Three Imaginary Girls

Seattle's Indie-Pop Press – Music Reviews, Film Reviews, and Big Fun

Opening with slide guitar reminiscent of “My Sweet Lord” from All Things Must Pass, the first solo album by George Harrison, Cave Syndrome, instantly takes off where previous EP, Plantation To Your Youth, left off. The low key Seattle based continues to unveil high quality recordings that are unique in this saturated market of Northwest pop. There are equal parts Big Star and The Church incorporated into the new album with its woozy, late night atmosphere.

Flourishes of vibrant psychedelic guitar canvass the straightforward songwriting of John Frum. This one is also close to home as there are numerous mentions of Northwest places in both the song titles and the lyrics. Cave Syndrome works well as a whole, but highlights include the all too short garage rock driven “Greenwood Backyards” and  the stunningly gorgeous epic, “The Cancer In Our Bloodlines.” Perhaps the albums apex, the track incorporates some beautiful violin playing by Amanda Lamprecht. The droning, dark shadows of “Golden Gardens” recall the location in the dead of winter when the bulk of the summer crowd has stayed away for some time. It’s slow acoustic guitar rhythm provides the lonely sense of wonder and doubt that would occur if sitting on the deserted beach at sunset.
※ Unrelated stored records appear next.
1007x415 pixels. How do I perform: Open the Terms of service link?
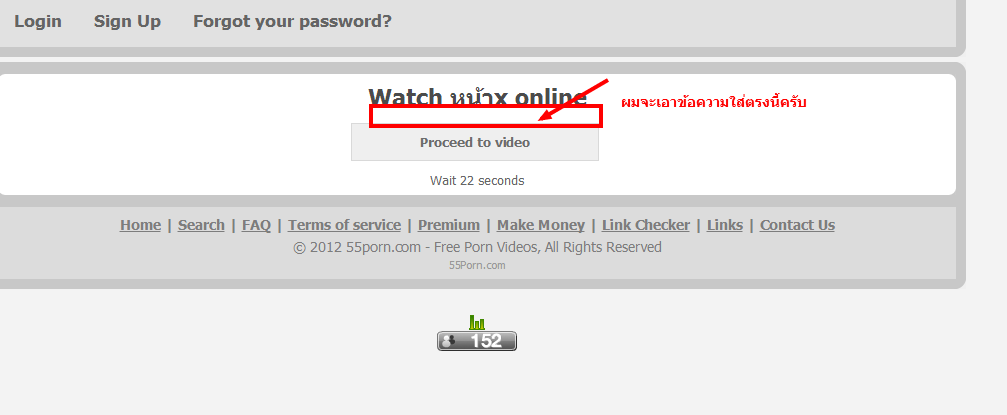click(x=344, y=225)
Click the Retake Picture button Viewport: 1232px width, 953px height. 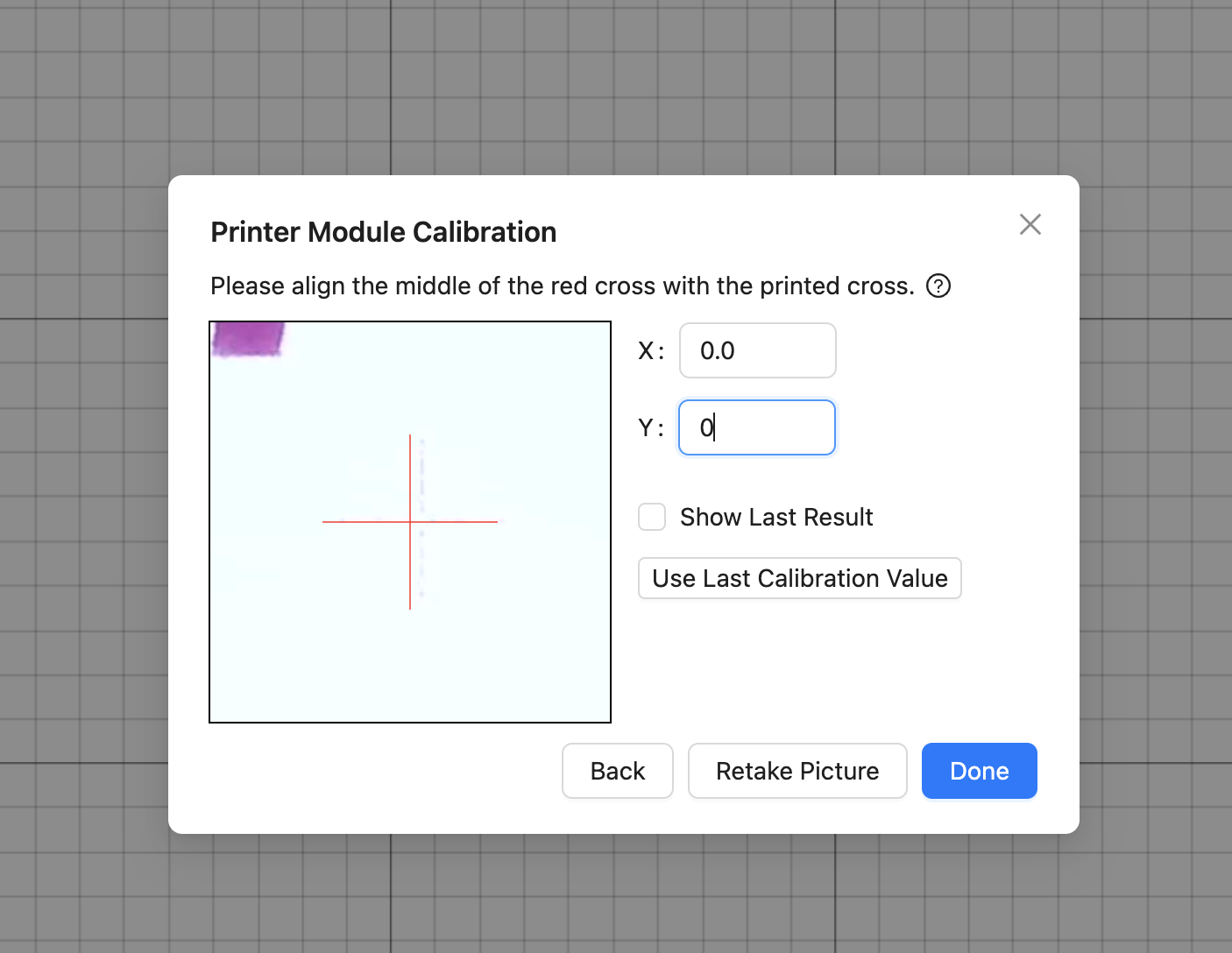[x=797, y=771]

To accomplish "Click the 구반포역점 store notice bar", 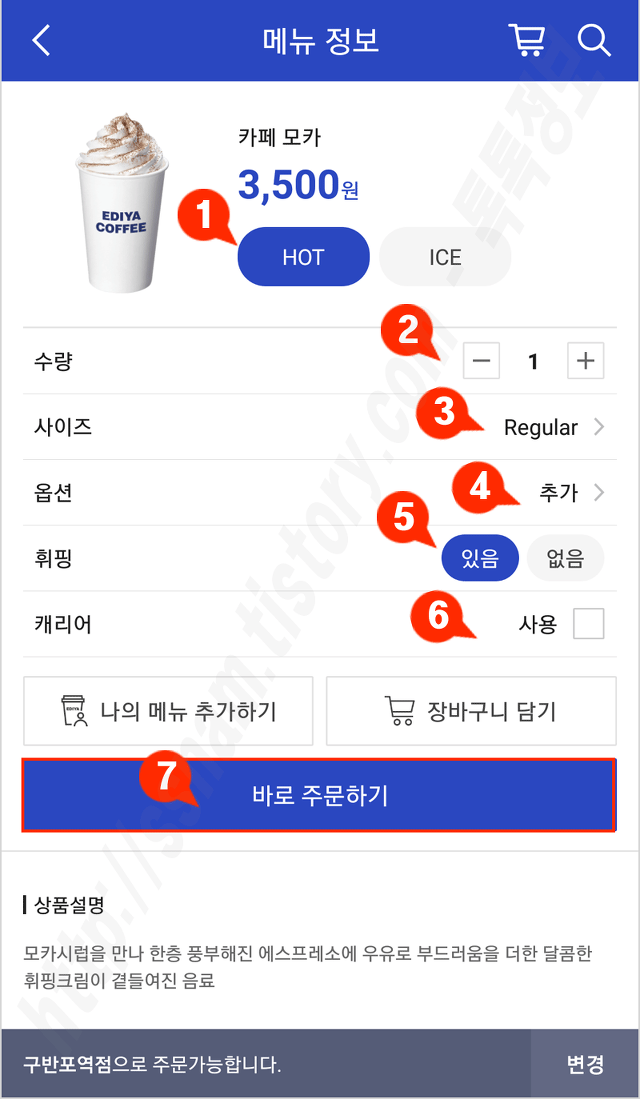I will (x=266, y=1064).
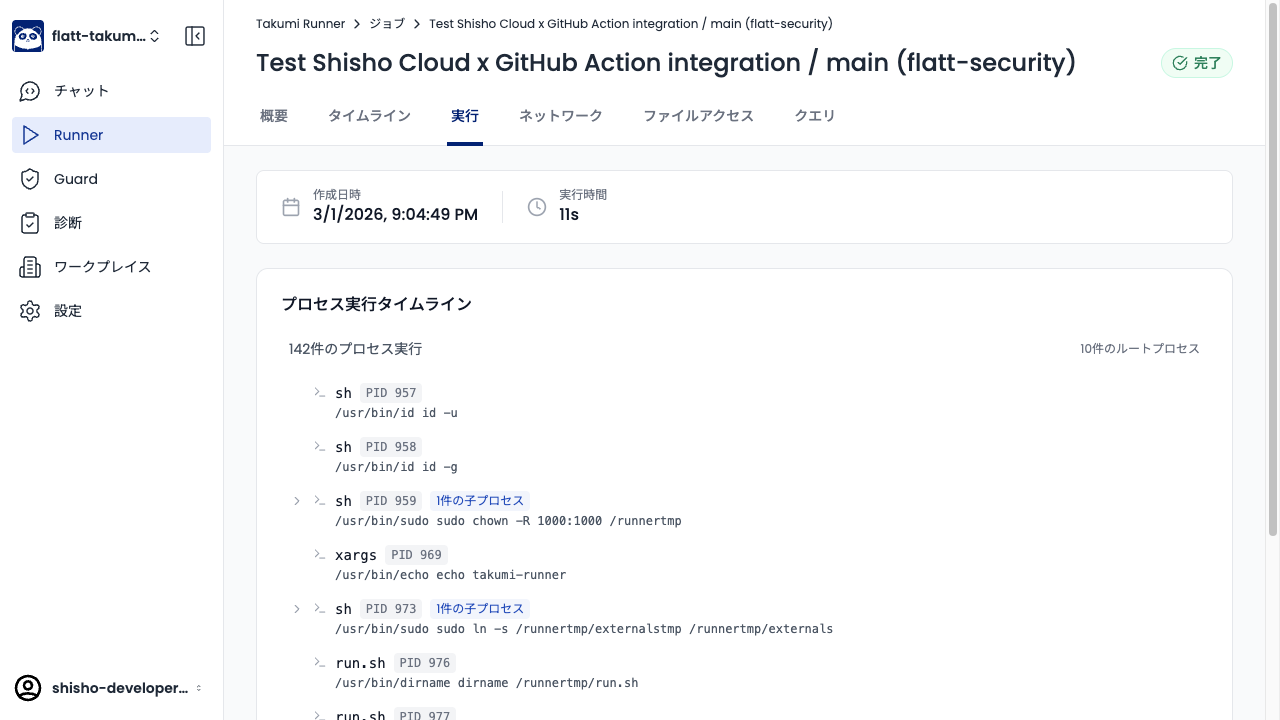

One wishes there was more music like this in the current Seattle scene, but this also contributes to the unique, memorable and untrendy  characteristics contained within Cave Syndrome. That said, whether there were more bands like this around or not, Transient Songs produce some fantastic music that is worth your attention. This is the stuff of vintage guitars, a bottle of wine, some candles and then maybe a midnight drive through the wilderness. If this makes any sense to you, please purchase this record.